目標:
次の行をすべて書き直してください。「magnifier」を「magnifying glass」に入れ替え、それ以外は一切変えないでください。

行一覧:
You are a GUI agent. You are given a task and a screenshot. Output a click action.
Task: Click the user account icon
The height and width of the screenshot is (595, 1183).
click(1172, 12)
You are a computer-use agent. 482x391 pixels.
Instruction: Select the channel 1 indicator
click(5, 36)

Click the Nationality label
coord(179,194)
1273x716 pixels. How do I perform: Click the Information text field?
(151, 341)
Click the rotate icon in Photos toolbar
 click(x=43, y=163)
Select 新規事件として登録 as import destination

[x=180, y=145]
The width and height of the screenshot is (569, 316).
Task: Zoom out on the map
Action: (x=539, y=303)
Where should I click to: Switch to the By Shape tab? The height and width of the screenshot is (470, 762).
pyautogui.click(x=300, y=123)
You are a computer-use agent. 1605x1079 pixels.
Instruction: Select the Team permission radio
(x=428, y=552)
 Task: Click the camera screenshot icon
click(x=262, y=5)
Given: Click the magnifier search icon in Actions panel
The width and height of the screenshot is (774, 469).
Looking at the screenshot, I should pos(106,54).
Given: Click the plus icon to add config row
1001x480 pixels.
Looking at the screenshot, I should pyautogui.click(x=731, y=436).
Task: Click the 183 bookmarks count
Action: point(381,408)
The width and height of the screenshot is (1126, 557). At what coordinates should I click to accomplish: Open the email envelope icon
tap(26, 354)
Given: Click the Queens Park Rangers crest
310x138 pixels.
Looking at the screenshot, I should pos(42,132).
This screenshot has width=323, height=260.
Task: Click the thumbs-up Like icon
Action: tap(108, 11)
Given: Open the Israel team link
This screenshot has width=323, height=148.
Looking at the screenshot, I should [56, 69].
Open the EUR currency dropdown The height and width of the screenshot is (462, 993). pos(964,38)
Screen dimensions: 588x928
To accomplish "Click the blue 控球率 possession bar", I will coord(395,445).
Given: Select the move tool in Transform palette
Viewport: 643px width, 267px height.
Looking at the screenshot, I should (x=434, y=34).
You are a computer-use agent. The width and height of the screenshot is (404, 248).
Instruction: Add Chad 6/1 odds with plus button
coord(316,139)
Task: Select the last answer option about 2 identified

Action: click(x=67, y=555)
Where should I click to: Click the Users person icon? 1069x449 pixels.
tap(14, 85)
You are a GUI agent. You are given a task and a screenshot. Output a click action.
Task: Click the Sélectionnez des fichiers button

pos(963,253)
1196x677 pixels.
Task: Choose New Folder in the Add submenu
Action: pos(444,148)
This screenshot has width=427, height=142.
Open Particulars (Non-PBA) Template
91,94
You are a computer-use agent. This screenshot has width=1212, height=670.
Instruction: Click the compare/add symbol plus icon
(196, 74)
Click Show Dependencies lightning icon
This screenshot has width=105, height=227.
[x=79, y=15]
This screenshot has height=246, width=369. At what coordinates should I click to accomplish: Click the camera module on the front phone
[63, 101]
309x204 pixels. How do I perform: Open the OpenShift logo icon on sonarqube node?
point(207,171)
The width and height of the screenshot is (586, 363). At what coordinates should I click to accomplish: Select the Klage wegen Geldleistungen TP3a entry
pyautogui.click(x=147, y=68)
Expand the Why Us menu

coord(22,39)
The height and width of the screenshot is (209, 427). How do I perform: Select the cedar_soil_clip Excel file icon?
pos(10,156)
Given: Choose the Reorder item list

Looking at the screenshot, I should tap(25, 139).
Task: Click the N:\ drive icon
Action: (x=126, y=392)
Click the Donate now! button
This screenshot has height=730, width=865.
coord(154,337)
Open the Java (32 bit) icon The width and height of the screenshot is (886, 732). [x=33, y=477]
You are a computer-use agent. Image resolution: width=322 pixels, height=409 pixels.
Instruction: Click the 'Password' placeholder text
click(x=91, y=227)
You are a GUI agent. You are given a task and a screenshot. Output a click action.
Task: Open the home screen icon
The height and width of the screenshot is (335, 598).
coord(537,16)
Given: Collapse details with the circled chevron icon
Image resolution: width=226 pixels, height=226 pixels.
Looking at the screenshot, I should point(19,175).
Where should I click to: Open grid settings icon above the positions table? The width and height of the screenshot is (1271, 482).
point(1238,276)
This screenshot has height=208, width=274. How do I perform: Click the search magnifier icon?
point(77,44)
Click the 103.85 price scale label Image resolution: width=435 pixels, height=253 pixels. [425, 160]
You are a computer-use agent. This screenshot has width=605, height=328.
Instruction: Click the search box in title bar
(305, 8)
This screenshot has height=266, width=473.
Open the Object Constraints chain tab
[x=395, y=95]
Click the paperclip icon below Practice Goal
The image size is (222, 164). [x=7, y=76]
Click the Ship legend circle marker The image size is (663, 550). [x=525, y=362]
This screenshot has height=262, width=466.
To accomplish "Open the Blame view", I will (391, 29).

回答:
You are a GUI agent. You are given a task and a screenshot. Output a click action.
Task: Click the user account icon
The height and width of the screenshot is (595, 1183).
click(1172, 12)
You are a computer-use agent. 482x391 pixels.
Instruction: Select the channel 1 indicator
click(5, 36)

Click the Nationality label
coord(179,194)
1273x716 pixels. How do I perform: Click the Information text field?
(151, 341)
Click the rotate icon in Photos toolbar
 click(x=43, y=163)
Select 新規事件として登録 as import destination

[x=180, y=145]
The width and height of the screenshot is (569, 316).
Task: Zoom out on the map
Action: (x=539, y=303)
Where should I click to: Switch to the By Shape tab? The height and width of the screenshot is (470, 762).
pyautogui.click(x=300, y=123)
You are a computer-use agent. 1605x1079 pixels.
Instruction: Select the Team permission radio
(x=428, y=552)
 Task: Click the camera screenshot icon
click(x=262, y=5)
Given: Click the magnifying glass search icon in Actions panel
The width and height of the screenshot is (774, 469).
Looking at the screenshot, I should pos(106,54).
Given: Click the plus icon to add config row
1001x480 pixels.
Looking at the screenshot, I should pyautogui.click(x=731, y=436).
Task: Click the 183 bookmarks count
Action: point(381,408)
The width and height of the screenshot is (1126, 557). At what coordinates should I click to accomplish: Open the email envelope icon
tap(26, 354)
Given: Click the Queens Park Rangers crest
310x138 pixels.
Looking at the screenshot, I should pos(42,132).
This screenshot has width=323, height=260.
Task: Click the thumbs-up Like icon
Action: tap(108, 11)
Given: Open the Israel team link
This screenshot has width=323, height=148.
Looking at the screenshot, I should [56, 69].
Open the EUR currency dropdown The height and width of the screenshot is (462, 993). pos(964,38)
Screen dimensions: 588x928
To accomplish "Click the blue 控球率 possession bar", I will coord(395,445).
Given: Select the move tool in Transform palette
Viewport: 643px width, 267px height.
Looking at the screenshot, I should (x=434, y=34).
You are a computer-use agent. The width and height of the screenshot is (404, 248).
Instruction: Add Chad 6/1 odds with plus button
coord(316,139)
Task: Select the last answer option about 2 identified

Action: click(x=67, y=555)
Where should I click to: Click the Users person icon? 1069x449 pixels.
tap(14, 85)
You are a GUI agent. You are given a task and a screenshot. Output a click action.
Task: Click the Sélectionnez des fichiers button

pos(963,253)
1196x677 pixels.
Task: Choose New Folder in the Add submenu
Action: pos(444,148)
This screenshot has width=427, height=142.
Open Particulars (Non-PBA) Template
91,94
You are a computer-use agent. This screenshot has width=1212, height=670.
Instruction: Click the compare/add symbol plus icon
(196, 74)
Click Show Dependencies lightning icon
This screenshot has width=105, height=227.
[x=79, y=15]
This screenshot has height=246, width=369. At what coordinates should I click to accomplish: Click the camera module on the front phone
[63, 101]
309x204 pixels. How do I perform: Open the OpenShift logo icon on sonarqube node?
point(207,171)
The width and height of the screenshot is (586, 363). At what coordinates should I click to accomplish: Select the Klage wegen Geldleistungen TP3a entry
pyautogui.click(x=147, y=68)
Expand the Why Us menu

coord(22,39)
The height and width of the screenshot is (209, 427). How do I perform: Select the cedar_soil_clip Excel file icon?
pos(10,156)
Given: Choose the Reorder item list

Looking at the screenshot, I should tap(25, 139).
Task: Click the N:\ drive icon
Action: (x=126, y=392)
Click the Donate now! button
This screenshot has height=730, width=865.
coord(154,337)
Open the Java (32 bit) icon The width and height of the screenshot is (886, 732). [x=33, y=477]
You are a computer-use agent. Image resolution: width=322 pixels, height=409 pixels.
Instruction: Click the 'Password' placeholder text
click(x=91, y=227)
You are a GUI agent. You are given a task and a screenshot. Output a click action.
Task: Open the home screen icon
The height and width of the screenshot is (335, 598).
coord(537,16)
Given: Collapse details with the circled chevron icon
Image resolution: width=226 pixels, height=226 pixels.
Looking at the screenshot, I should point(19,175).
Where should I click to: Open grid settings icon above the positions table? The width and height of the screenshot is (1271, 482).
point(1238,276)
This screenshot has height=208, width=274. How do I perform: Click the search magnifying glass icon?
point(77,44)
Click the 103.85 price scale label Image resolution: width=435 pixels, height=253 pixels. [425, 160]
You are a computer-use agent. This screenshot has width=605, height=328.
Instruction: Click the search box in title bar
(305, 8)
This screenshot has height=266, width=473.
Open the Object Constraints chain tab
[x=395, y=95]
Click the paperclip icon below Practice Goal
The image size is (222, 164). [x=7, y=76]
Click the Ship legend circle marker The image size is (663, 550). [x=525, y=362]
This screenshot has height=262, width=466.
To accomplish "Open the Blame view", I will (391, 29).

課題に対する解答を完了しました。